Part of the reason is history. Discovering and developing drugs has always cost a bundle, although one could argue that hyperbole as well as inflation has contributed to the steadily rising estimates for the cost of developing a new drug. Little more than a decade ago, the standard figure was $50 million to $75 million to bring a new drug to market, but the pharmaceutical industry now likes to float a figure of $500 million. (It’s a rickety number that conveniently includes the costs of drugs that died on the way to the market, including ones that should have been abandoned but weren’t.) But let’s stipulate: There’s no question drug development is a dicey business, where bad luck, unanticipated side effects and unexpected lack of efficacy can blow holes
in any company’s pipeline.

Perhaps a more compelling reason is the view ahead: After a quarter-century of molecular biology and the first early returns from genomics, the industry is confronted with what Big Pharma R&D chiefs routinely describe as a “cornucopia” of possible gene-based drug targets. It’s going to cost big money to place a lot of chips on the genomics game board.
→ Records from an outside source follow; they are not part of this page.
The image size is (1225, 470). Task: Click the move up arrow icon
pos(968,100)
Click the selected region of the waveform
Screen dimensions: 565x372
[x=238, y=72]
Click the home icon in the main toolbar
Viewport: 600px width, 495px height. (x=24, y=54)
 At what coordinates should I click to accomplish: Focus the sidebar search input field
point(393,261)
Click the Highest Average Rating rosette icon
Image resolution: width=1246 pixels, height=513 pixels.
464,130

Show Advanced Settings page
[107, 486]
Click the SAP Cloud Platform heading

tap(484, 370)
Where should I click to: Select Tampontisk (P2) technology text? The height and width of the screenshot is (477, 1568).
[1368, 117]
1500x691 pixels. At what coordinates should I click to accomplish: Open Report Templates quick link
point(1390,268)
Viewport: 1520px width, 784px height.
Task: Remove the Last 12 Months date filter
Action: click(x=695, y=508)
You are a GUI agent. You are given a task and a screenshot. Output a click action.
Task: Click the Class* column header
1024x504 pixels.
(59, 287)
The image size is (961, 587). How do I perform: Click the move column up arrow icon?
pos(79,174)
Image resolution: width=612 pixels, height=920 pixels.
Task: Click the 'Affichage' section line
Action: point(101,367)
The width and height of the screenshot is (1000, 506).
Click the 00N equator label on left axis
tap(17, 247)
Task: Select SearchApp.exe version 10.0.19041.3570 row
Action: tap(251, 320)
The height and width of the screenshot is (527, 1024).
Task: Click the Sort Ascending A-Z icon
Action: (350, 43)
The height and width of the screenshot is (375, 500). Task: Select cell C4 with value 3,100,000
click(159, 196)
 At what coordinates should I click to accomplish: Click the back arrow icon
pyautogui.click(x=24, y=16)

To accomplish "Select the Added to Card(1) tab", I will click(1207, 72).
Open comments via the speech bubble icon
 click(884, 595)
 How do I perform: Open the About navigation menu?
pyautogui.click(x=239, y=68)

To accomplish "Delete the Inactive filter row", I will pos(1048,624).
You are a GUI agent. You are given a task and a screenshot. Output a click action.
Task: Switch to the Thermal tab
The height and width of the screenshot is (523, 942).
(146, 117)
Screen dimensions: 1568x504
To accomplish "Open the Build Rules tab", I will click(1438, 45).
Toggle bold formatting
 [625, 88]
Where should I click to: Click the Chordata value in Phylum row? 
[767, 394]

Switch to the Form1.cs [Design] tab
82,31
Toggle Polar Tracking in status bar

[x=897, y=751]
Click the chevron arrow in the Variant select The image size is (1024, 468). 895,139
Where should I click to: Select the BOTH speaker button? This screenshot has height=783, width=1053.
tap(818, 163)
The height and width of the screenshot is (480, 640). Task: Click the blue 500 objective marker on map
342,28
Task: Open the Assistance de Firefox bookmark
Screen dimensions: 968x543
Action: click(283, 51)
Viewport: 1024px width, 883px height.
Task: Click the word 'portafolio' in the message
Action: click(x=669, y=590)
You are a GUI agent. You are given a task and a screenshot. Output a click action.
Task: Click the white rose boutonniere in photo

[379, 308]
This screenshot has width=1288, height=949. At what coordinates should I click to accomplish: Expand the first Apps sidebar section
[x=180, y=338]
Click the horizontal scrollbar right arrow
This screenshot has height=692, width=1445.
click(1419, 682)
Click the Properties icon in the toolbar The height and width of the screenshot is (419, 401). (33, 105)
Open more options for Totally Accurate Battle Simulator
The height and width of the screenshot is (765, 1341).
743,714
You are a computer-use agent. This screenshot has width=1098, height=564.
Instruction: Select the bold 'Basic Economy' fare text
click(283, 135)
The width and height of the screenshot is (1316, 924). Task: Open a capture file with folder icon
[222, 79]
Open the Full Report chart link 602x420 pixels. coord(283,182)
Moreover, a lot of these genes do not come with operating instructions and an owner’s manual, so companies will have to do the kind of basic biology traditionally pursued by academia.With future R&D budgets projected to be between $4 billion and $5 billion, companies need
enormous revenue streams to feed the development beast.

But what if the blockbuster strategy represents yesterday’s wisdom? If the philosophy behind genomics is correct, companies may face what might be called “the allele gap”-or, to invoke a popular phrase from my college years, a kind of “polymorphic perversity.”As each new gene is identified and characterized, drug developers have a potential target for therapy.

Yet the ultimate message of genomics is that one size (of drug) does not fit all, which contradicts the basic philosophy that drives blockbusterdom. The fact is that each gene has polymorphisms-variations (or alleles) on the standard-issue gene.Many of those variations are expected to correlate with disease states, but even so, not all the variations are likely to respond to the same drug. The irony of genomics is that the more precise the science, the smaller the potential market may be.

You don’t have to be a Bolshevik to understand that “customized medicine” are fighting words in the traditional economy of drugs. They take the mass out of mass market, and remove scale from economies of scale. I have seen biotech executives recoil at the prospect of developing a drug that would benefit “too few” people.

In the long run, a company that develops a broad portfolio of “modest” drugs-as in annual revenues of $300 million to $500 million-may do just as well as a company that continually searches for a blockbuster. Lip service is already being paid to the argument that customized, genomics-based drugs will be more effective and come with fewer side effects, and therefore will be able to attract a significantly higher price.

That may be. But here is a modest cautionary note: For 10 years, scientists have been selling the genome project to the public on the basis of the way it will revolutionize medicine. If, because of the blockbuster mentality, a lot of genomically based drugs do not get developed simply because the market looks too small, or if these new drugs are even more stratospherically priced for consumers, you may hear a public outcry that will make the current debate over the cost of prescription drugs sound like the balcony scene between Romeo and Juliet.

It will be fascinating to see how the pharmaceutical industry handles the glut of possibility in the era of the genome. After you’ve seen a single drug literally transform the landscape of your R&D campus, it’s easy to understand the allure of the blockbuster syndrome. To mix drug metaphors here, it may be hard for Big Pharma to kick the habit.